Torino: è morta Erika, la più grave dei feriti di Piazza San Carlo

di ANTONIO GAZZILLO - Ieri sera alle 21.56 è morta Erika Pioletti, la donna di 38 anni rimasta ferita nella bolgia creatasi in Piazza San Carlo a Torino durante la finale di Champions tra Juventus e Real Madrid.

Erika, giunta all’ospedale San Giovanni Bosco lo stesso giorno dell’accaduto in condizioni estremamente critiche, aveva riportato un infarto da schiacciamento e un gravissimo danno celebrale ed è deceduta dopo dodici giorni di agonia. I genitori, in preda allo sconforto, hanno deciso di donare gli organi della figlia.

Pare che la donna, che era in piazza con il compagno e alcuni amici, sia andata a sbattere contro un portone mentre cercava di fuggire e mettersi in salvo da quella situazione infernale, nel panico generale.

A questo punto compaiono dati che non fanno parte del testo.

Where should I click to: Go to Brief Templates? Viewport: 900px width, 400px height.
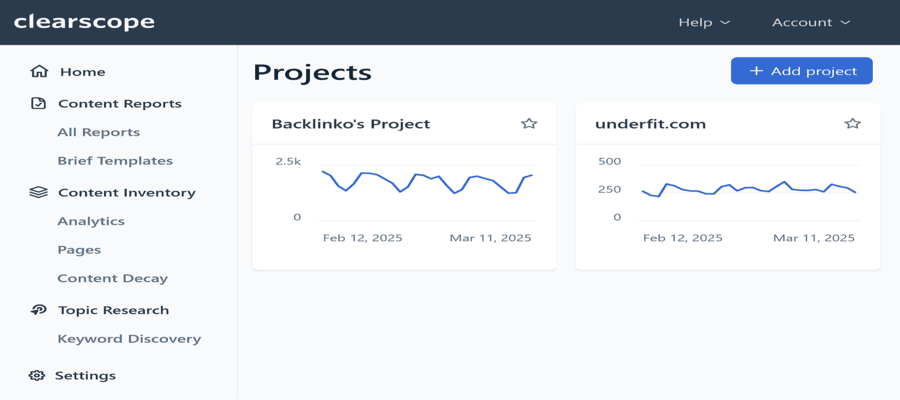(115, 161)

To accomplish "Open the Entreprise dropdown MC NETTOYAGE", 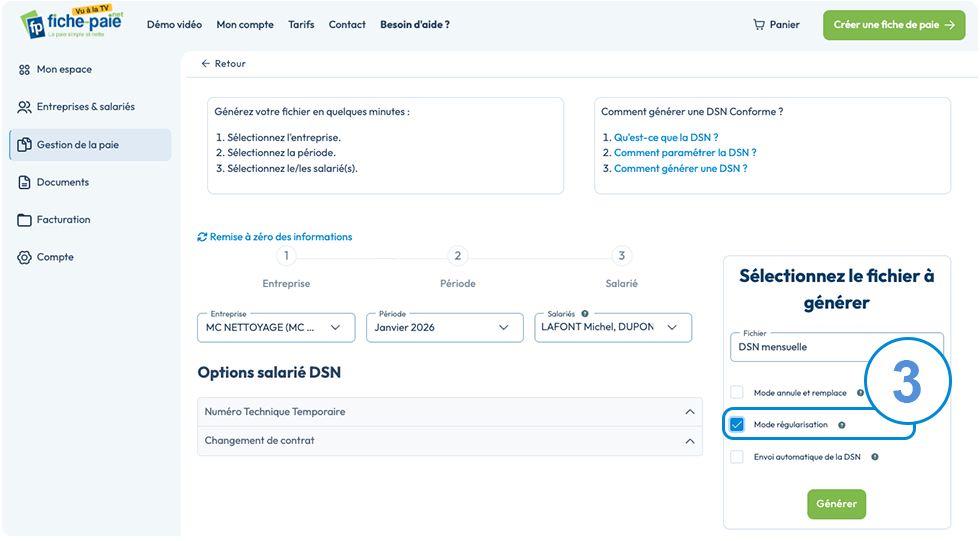I will 276,327.
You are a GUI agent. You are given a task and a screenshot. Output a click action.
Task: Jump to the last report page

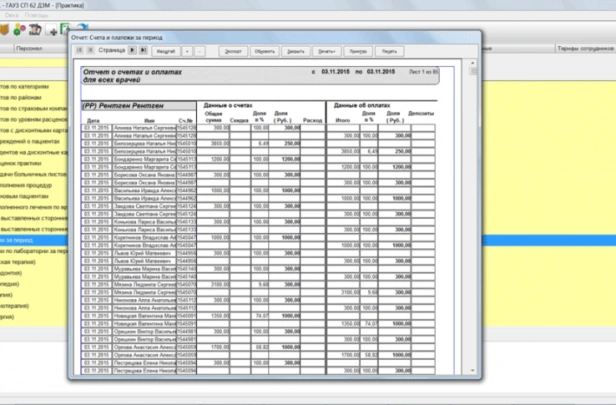(x=144, y=48)
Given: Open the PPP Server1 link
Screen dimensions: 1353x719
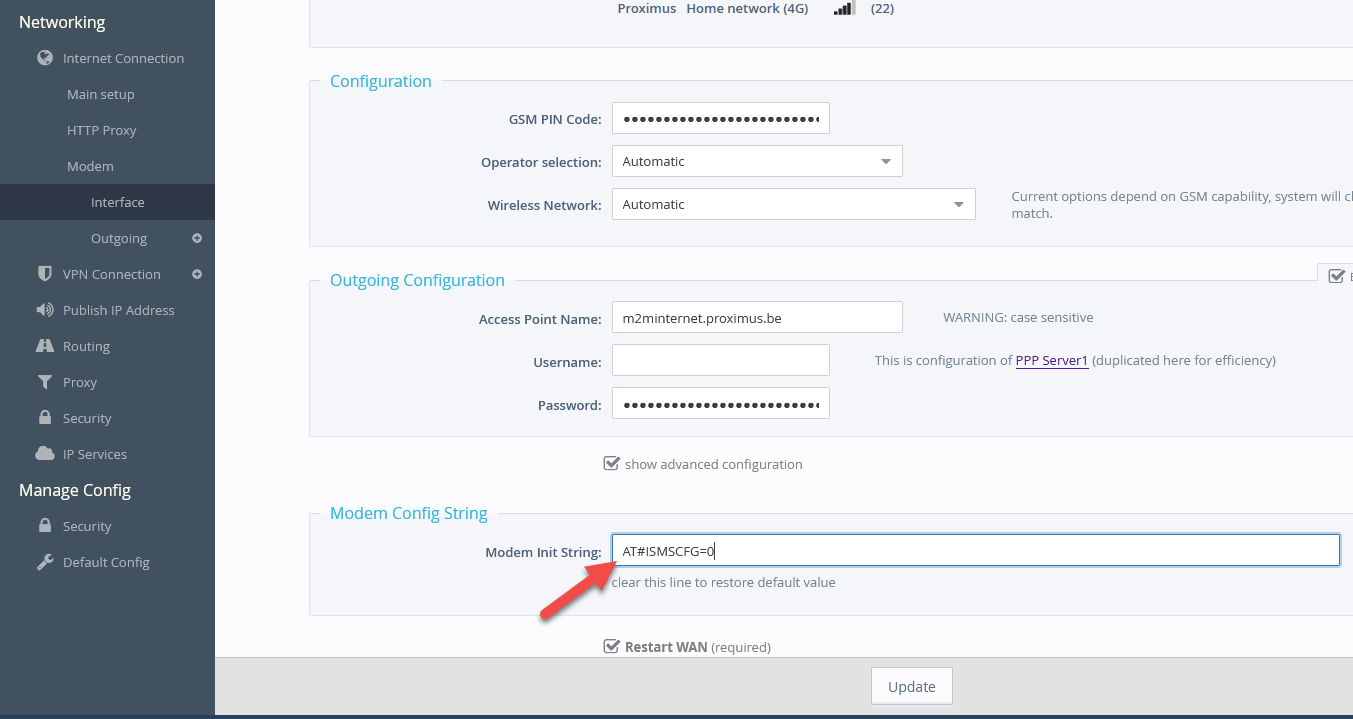Looking at the screenshot, I should click(1051, 360).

Era giunta da Domodossola, dove viveva e lavorava, per sperare di prendere parte ai festeggiamenti del post gara ma si è trovata ad essere la più grave tra i 1527 feriti. Anche la sindaca di Torino, Chiara Appendino, ha espresso il suo profondo dolore e ha proclamato il lutto cittadino per il giorno dei funerali di Erika.

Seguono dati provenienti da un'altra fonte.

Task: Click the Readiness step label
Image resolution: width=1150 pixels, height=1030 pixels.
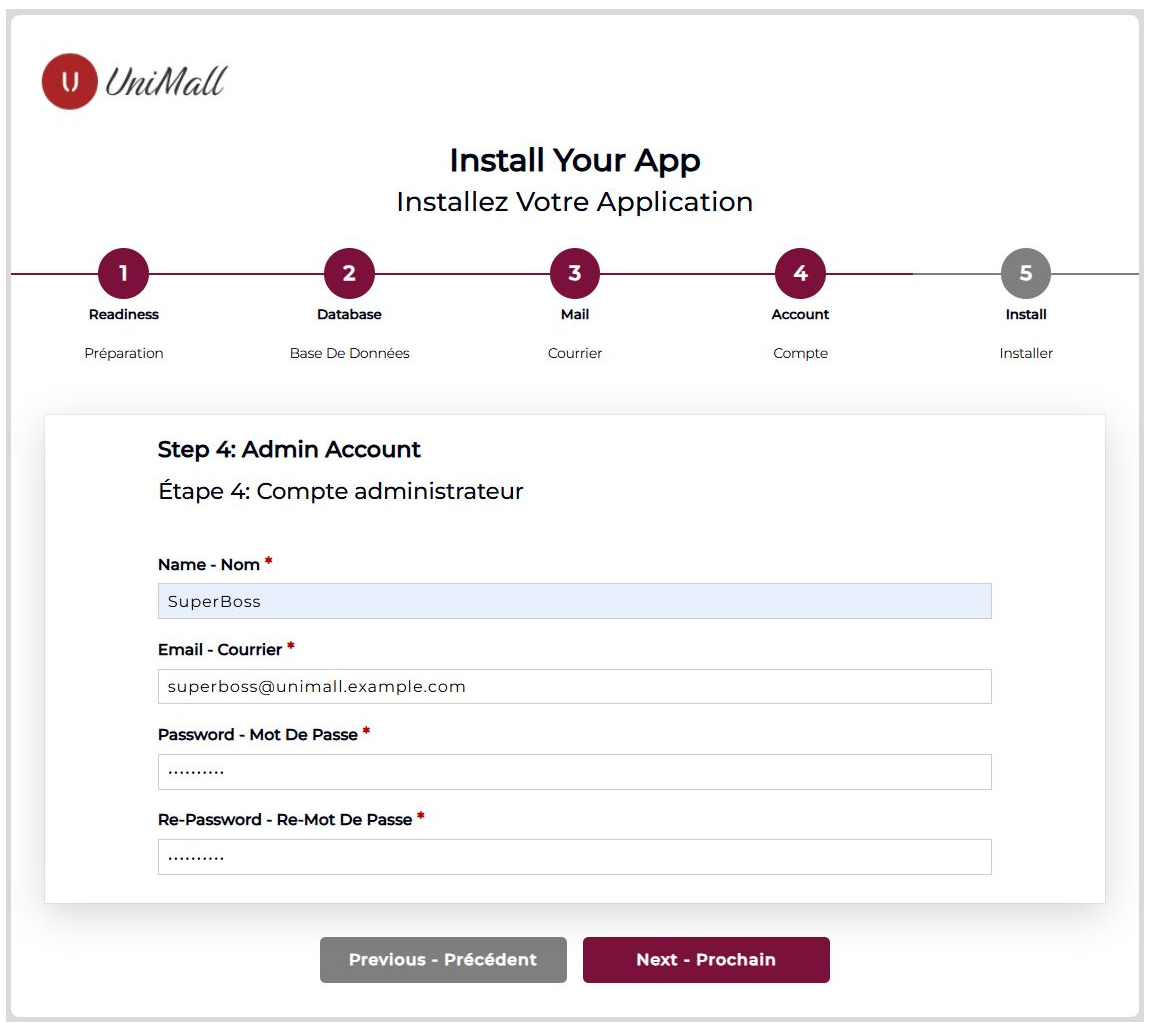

Intanto la procura di Torino ha modificato l’ipotesi di reato da lesioni plurime a omicidio colposo e il procedimento riguarderà anche coloro che quella sera avrebbero dovuto garantire la sicurezza pubblica. La salma, invece, resterà a disposizione dell’autorità giudiziaria per lo svolgimento dell’autopsia.